Covid-19 : face à l’opiniâtreté des cyberdélinquants, la résistance s’organise

L’heure ne semble toujours pas à la trêve pour les cyberdélinquants. Au contraire, tout semble bon pour faire de la crise sanitaire que traverse le monde une opportunité à leur avantage. Mais le monde de la cybersécurité a pris conscience de l’enjeu et semble bien décidé à faire front commun.

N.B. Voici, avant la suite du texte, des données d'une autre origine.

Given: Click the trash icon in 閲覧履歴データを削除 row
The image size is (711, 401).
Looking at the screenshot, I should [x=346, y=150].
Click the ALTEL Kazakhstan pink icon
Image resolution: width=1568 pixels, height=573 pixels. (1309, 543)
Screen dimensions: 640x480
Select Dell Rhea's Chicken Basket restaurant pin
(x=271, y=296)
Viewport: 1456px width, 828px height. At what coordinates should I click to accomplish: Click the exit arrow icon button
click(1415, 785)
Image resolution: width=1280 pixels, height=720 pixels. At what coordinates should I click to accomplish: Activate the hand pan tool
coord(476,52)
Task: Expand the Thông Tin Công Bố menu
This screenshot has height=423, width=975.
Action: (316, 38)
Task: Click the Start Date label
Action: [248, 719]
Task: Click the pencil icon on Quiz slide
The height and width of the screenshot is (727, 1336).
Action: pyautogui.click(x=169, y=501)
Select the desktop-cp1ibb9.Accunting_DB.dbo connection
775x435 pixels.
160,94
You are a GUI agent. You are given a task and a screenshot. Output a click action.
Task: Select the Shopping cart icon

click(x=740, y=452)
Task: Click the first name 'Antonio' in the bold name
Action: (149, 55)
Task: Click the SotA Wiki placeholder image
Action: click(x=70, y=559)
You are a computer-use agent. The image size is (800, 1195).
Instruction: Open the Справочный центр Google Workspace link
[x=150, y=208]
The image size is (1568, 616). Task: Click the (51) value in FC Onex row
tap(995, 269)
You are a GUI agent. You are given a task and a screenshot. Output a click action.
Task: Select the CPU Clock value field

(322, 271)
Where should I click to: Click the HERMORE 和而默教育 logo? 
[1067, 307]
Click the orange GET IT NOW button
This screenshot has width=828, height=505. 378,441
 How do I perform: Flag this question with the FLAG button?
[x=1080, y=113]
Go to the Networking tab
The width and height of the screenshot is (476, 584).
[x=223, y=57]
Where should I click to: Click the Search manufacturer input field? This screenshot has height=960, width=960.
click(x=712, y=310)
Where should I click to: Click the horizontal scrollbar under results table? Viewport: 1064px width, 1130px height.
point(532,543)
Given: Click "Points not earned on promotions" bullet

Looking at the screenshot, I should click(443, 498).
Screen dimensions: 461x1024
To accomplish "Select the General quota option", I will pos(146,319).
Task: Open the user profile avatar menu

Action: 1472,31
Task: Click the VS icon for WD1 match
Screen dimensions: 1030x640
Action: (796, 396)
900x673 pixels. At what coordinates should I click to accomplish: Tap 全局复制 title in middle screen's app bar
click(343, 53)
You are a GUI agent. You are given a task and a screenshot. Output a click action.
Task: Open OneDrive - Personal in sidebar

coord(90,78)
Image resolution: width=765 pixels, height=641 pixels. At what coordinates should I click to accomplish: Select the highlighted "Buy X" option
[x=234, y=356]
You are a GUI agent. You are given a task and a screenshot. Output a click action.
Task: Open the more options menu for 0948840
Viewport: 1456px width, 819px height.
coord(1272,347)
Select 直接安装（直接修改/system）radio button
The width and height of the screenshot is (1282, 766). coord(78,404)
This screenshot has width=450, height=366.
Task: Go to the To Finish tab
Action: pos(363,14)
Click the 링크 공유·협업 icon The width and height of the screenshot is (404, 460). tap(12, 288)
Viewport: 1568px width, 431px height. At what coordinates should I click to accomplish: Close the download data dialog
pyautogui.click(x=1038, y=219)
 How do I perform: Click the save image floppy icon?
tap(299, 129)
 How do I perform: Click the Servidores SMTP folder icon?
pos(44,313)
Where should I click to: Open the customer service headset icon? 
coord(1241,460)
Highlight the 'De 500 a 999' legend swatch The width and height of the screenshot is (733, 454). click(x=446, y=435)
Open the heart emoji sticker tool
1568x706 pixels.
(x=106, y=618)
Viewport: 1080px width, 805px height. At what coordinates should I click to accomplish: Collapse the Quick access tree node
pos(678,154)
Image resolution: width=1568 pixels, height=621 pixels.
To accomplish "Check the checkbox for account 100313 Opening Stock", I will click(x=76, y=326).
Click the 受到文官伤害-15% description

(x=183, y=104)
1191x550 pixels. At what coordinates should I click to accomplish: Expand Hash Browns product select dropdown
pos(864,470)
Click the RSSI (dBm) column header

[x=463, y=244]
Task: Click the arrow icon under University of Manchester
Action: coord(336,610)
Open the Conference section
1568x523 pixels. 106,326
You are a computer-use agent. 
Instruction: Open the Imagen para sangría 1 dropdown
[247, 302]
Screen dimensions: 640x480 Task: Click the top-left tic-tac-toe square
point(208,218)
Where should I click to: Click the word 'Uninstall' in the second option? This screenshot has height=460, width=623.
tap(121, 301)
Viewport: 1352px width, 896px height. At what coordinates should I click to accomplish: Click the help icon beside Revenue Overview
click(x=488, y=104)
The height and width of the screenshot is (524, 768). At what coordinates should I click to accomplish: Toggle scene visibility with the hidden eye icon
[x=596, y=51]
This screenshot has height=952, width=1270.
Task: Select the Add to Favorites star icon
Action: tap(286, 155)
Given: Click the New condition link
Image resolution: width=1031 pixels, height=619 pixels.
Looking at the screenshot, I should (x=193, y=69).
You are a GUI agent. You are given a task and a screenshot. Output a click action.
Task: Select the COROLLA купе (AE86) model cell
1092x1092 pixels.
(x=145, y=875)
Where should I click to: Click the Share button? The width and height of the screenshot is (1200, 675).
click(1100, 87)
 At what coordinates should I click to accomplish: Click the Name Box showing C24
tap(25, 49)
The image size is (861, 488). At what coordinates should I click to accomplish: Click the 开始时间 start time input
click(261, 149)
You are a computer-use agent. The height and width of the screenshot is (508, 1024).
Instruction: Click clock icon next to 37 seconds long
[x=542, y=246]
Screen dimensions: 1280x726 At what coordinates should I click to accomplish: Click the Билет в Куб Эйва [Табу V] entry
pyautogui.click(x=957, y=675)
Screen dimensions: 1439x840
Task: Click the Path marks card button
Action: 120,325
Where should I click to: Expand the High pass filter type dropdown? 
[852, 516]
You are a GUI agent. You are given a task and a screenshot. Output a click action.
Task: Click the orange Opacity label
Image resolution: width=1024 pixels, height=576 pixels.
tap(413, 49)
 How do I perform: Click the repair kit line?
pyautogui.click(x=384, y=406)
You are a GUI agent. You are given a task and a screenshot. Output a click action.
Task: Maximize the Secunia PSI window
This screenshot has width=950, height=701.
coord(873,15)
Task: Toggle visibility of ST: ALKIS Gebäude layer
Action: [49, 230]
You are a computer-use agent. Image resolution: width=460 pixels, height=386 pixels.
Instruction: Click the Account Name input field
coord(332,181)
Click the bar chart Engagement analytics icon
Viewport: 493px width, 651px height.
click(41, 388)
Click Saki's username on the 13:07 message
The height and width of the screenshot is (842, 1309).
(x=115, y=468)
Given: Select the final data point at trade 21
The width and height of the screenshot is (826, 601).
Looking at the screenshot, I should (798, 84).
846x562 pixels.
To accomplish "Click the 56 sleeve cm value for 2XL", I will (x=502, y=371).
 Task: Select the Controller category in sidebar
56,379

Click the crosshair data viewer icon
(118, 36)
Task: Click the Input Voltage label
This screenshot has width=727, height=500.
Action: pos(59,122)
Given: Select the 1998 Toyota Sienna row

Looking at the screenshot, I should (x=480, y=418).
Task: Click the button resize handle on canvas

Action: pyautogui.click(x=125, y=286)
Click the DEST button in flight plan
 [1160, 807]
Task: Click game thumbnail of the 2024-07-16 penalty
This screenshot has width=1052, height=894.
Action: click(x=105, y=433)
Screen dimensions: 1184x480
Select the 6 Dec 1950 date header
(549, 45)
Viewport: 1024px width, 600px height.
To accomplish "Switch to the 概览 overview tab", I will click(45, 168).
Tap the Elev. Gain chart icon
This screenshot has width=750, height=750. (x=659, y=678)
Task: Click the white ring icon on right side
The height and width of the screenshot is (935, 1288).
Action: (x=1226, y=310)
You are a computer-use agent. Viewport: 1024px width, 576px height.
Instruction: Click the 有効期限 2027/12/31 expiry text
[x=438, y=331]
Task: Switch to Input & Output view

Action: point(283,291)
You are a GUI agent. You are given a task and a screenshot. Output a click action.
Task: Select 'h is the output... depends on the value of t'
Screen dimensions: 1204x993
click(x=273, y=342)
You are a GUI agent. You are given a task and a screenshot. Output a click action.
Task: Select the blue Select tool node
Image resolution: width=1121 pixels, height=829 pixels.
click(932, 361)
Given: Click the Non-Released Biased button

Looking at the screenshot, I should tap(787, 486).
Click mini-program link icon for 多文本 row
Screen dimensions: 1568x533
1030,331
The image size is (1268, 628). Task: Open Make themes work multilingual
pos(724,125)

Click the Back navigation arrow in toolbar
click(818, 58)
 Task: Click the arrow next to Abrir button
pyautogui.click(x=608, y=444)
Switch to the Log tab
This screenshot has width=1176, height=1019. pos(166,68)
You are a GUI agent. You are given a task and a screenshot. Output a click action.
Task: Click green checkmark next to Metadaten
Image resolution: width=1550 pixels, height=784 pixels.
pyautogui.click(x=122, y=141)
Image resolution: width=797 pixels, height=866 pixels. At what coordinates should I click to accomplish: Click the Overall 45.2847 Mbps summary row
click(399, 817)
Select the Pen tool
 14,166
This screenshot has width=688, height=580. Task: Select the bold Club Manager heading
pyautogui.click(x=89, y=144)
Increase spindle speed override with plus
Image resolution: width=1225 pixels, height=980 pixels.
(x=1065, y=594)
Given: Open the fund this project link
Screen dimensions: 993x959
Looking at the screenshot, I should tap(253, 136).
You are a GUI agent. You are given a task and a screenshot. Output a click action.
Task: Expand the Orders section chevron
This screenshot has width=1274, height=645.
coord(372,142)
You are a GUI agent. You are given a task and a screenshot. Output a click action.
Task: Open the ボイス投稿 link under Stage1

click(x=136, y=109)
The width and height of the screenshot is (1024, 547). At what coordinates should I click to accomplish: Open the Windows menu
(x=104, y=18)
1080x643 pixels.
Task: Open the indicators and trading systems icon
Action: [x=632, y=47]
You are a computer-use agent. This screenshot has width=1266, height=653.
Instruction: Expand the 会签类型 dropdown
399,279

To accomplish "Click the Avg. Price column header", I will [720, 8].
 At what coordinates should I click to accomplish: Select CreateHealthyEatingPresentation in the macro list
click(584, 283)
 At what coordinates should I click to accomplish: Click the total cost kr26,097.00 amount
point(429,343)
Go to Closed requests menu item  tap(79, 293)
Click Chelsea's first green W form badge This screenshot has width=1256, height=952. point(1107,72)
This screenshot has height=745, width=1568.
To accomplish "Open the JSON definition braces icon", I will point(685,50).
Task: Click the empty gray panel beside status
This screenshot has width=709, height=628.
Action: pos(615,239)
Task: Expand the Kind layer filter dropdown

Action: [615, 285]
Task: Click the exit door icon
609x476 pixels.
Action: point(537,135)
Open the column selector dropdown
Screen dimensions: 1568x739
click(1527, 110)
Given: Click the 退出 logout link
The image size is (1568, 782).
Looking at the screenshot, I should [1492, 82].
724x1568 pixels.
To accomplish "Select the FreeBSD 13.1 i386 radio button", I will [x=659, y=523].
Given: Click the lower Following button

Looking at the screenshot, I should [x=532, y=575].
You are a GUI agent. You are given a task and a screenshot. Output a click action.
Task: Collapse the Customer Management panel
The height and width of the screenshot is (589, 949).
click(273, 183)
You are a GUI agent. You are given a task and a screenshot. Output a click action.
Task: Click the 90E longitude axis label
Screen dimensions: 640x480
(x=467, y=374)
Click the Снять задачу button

C’était il y a une dizaine de jours, avant que le confinement ne soit mis en place en France, alors que se préparait le premier tour des élections municipales. Plusieurs centres de veille et de réponse aux attaques informatique (Cert) lançaient l’alerte : les cybermécréants semblaient résolus à tirer pleinement profit de la crise sanitaire. Ils sont bien à l’œuvre et tout semble bon pour eux, du déni de service au ransomware, en passant par le phishing et les arnaques diverses et variées.

L’Organisation mondiale de la Santé (OMS) a elle-même été visée, par ce qui ressemble à une tentative de cyberespionnage. Mais il faut ajouter à cela des arnaques usurpant l’identité de l’OMS afin de soutirer des fonds, en bitcoins, à deux qui penseraient en fait donner au fonds de solidarité lancé par l’organisation. En fait, le phénomène est loin d’être anecdotique : de nombreuses campagnes malveillantes sont en cours exploitant le thème du Covid-19, notamment pour essayer de soutirer les détails bancaires d’internautes, ou les identifiants de leurs comptes en ligne. Les équipes Talos de Cisco l’évoquaient récemment pour le public américain, mais cela vaut aussi pour les publics francophones et britanniques.

Et c’est sans compter avec les opérations de distribution de ransomwares – y compris contre les établissements de santé. En la matière, pour Vitali Kremez, de SentinelOne, avec le rançongiciel Ryuk, « on ne parle pas d’une victime, mais d’un flot de victimes quotidien ».

This is not a unique instance of TrickBot->Ryuk pursuing a healthcare organization.

In fact, they never stopped targeting healthcare organizations.

It is no longer a "victim" with Ryuk.

It is a "victim stream". Daily.

Please stay vigilant. https://t.co/6y6xBER9dF

— Vitali Kremez (@VK_Intel) March 26, 2020

À cela s’ajoutent les opérations malveillantes visant des outils et services dont la popularité a littéralement explosé depuis le début de la multiplication des mesures de distanciation sociale à travers le monde, dont Zoom. Pour ce dernier, les chercheurs de Check Point relèvent notamment la création de plus de 1 700 nouveaux noms de domaine intégrant une référence à ce service de téléconférence, depuis le début de l’année, dont un quart la semaine dernière.

Mais attention toutefois : beaucoup le soulignent, il n’y a pas là d’augmentation spectaculaire de l’activité malveillante. Comme le relève Kevin Beaumont, c’est surtout que « beaucoup de gros acteurs malicieux se sont tournés vers les leurres autour du coronavirus ».

For reporters on Coronavirus phishing, malware etc - it’s not that there’s suddenly a massive spike in hacking. It’s that many big threat actors have pivoted to Coronavirus lures.

— Kevin Beaumont (@GossiTheDog) March 27, 2020

Dans ce contexte, le monde de la cybersécurité, et en particulier du renseignement sur les menaces s’est mobilisé. Anomali, notamment, propose un flux consolidé d’indicateurs liés à ces opérations, de même que DomainTools. Une liste de ressources librement accessibles a été compilée sur Github.

Mais il y a surtout la Cyber Threat Coalition, lancée tout récemment et qui rassemble aujourd’hui près de 2 400 professionnels du domaine venus du monde entier, y compris des Français. Elle tient à jour une liste d’indicateurs sous forme de liste noire afin d’aider à se protéger des menaces en bloquant l’accès aux domaines, pages Web ou adresses IP correspondantes, ainsi qu’une pulse sur l’OTW d’AlienVault pour les experts du renseignement sur les menaces.

Parmi les volontaires impliqués, on trouve des représentants du FBI, d’Interpol, d’Europol, de nombreux Certs, de Google, Microsoft, et plus encore. Des tiers spécialistes de la protection contre les menaces ont d’ailleurs commencé à mettre à profit ces ressources pour en faire profiter leurs clients et utilisateurs, à l’instar du service NextDNS, ou encore de SignalSpam.